* [作業内容]
1. 単植に関する記事によると、造形の基本を点、線、面で考えた場合、単植はどの方法にあたるか。
2. 単植に関する記事の最後の文に続けて、その先を書いてほしい。

* [記事]
造形の基本を、点、線、面で考えるなら単植

(1本植え)は点の方法になります

 

中心点、集中点、起点、終点などに用い、意匠上

からは、強調、集中、誘導などが効果となります。

 

シンボルツリーは、一般に単植で用いられます。

 

その樹木自身に特徴があり、それだけを見せたい

場合や、植桝から考えて2本以上の植栽が望ましく

ない場合などは単植の方法を用います。

※植桝とは、縁石やコンクリートで仕切られた場所のこと。

 

洋風の単植はコニファー類のようなシンメトリー

(左右対称)の樹木を使い、和風では、門冠の樹木の

ようにアシンメトリー(左右非対象)の樹木を使います。

 

ユニファーウィルマ

門冠の松

※門冠とは、門の左右どちらかに庭木を植え、その枝の一

つが門の上の方に伸びるようにする植え方のこと。

* [提供データ]
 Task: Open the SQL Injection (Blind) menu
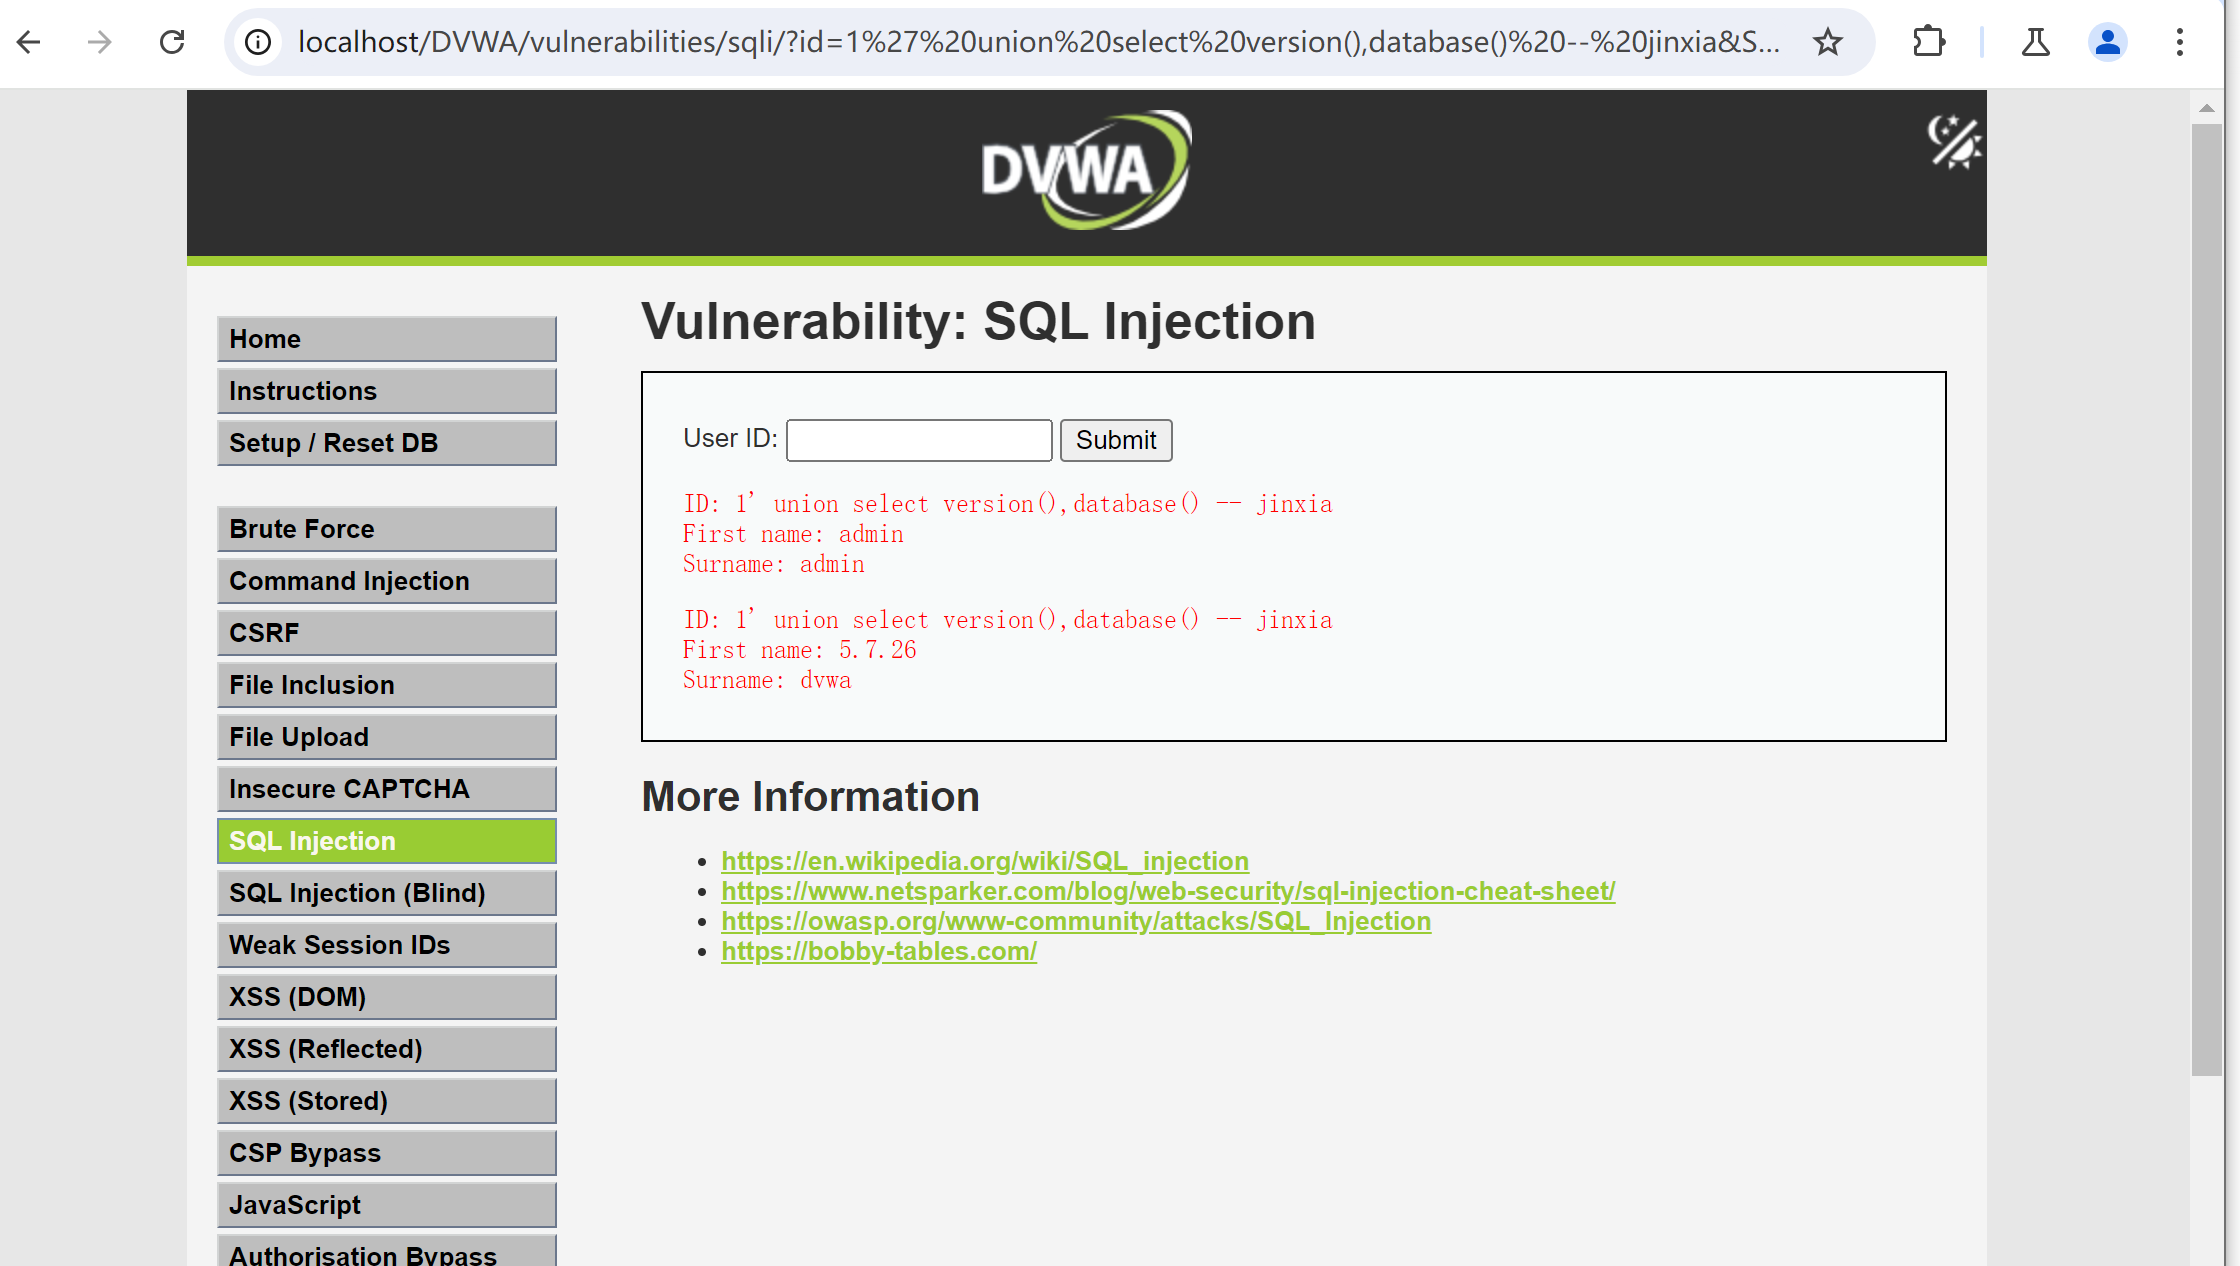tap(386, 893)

--

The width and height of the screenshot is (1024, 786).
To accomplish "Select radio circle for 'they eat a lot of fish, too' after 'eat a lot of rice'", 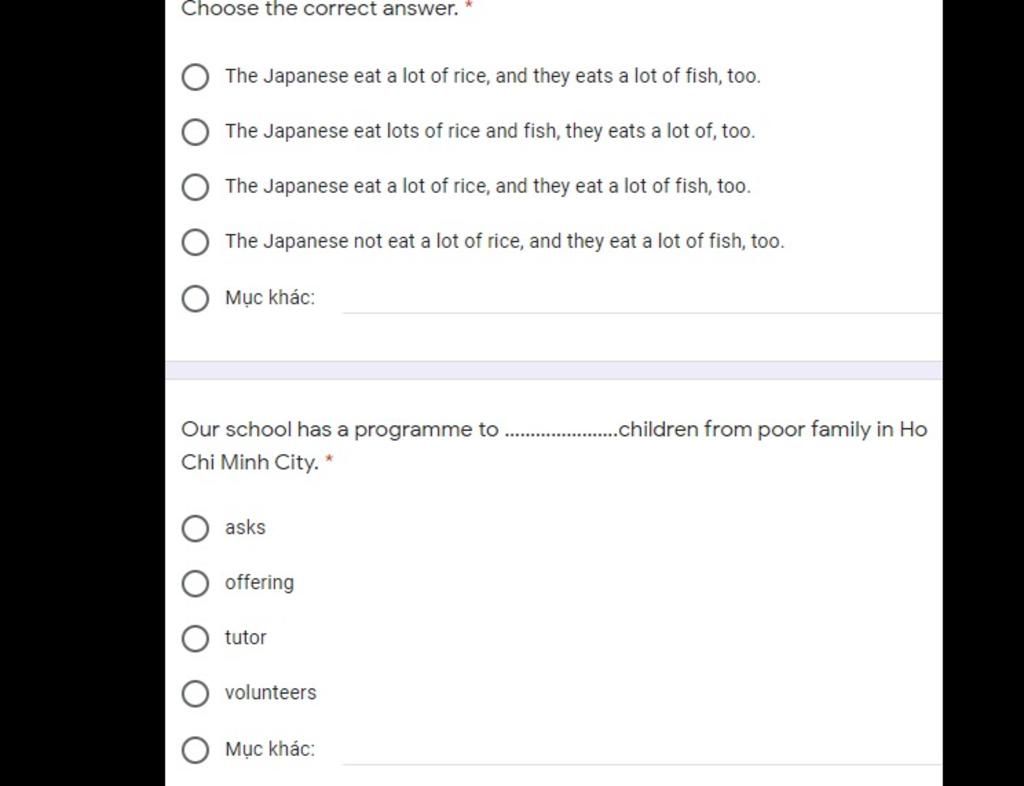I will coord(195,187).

* [作業の解答]
1. 単植は点の方法にあたる。

2.
 

 

 

②対植

対植は2本の樹木を関連づけて植栽します。

 

2本の間隔が両者の高さの和の範囲であると、2本の

樹木は関連づけられます。

それ以上、樹木が離れていると対立関係になります。

 

 

 

③双植

双植は種類の異なる2本の樹木をワンセット

植栽します。

 

2本が同じ種類の場合、花の色を変えたり高さに変化

もたせたりします。

まちの入口のゲートツリーや門柱の代わりに用いる

こともあります。

 

ゲートツリー

緑起のよい樹木として紅白のウメやハナミズキを

植えることもあります。

 

ハナミズキ

 

雌雄は、夫婦石、夫婦松など、1対の大小の組み合わ

せを夫婦の姿にたとえたもので、昔から日本では、

その絶妙なバランスを好みました。

 

 

 

④三植

3本の樹木を不等辺三角形に配置する方法です。

日本庭園では基本となる安定した配置となります。

 

中心となる樹木(真)、脇にあってそれを助ける

樹木(添)、それに対立の意味をもつ樹木(対)の

三者の組み合わせを基本とします。

樹木の高さの高・中・低と後部・中央・手前という

バランスが日本人の感覚には馴染みやすいです。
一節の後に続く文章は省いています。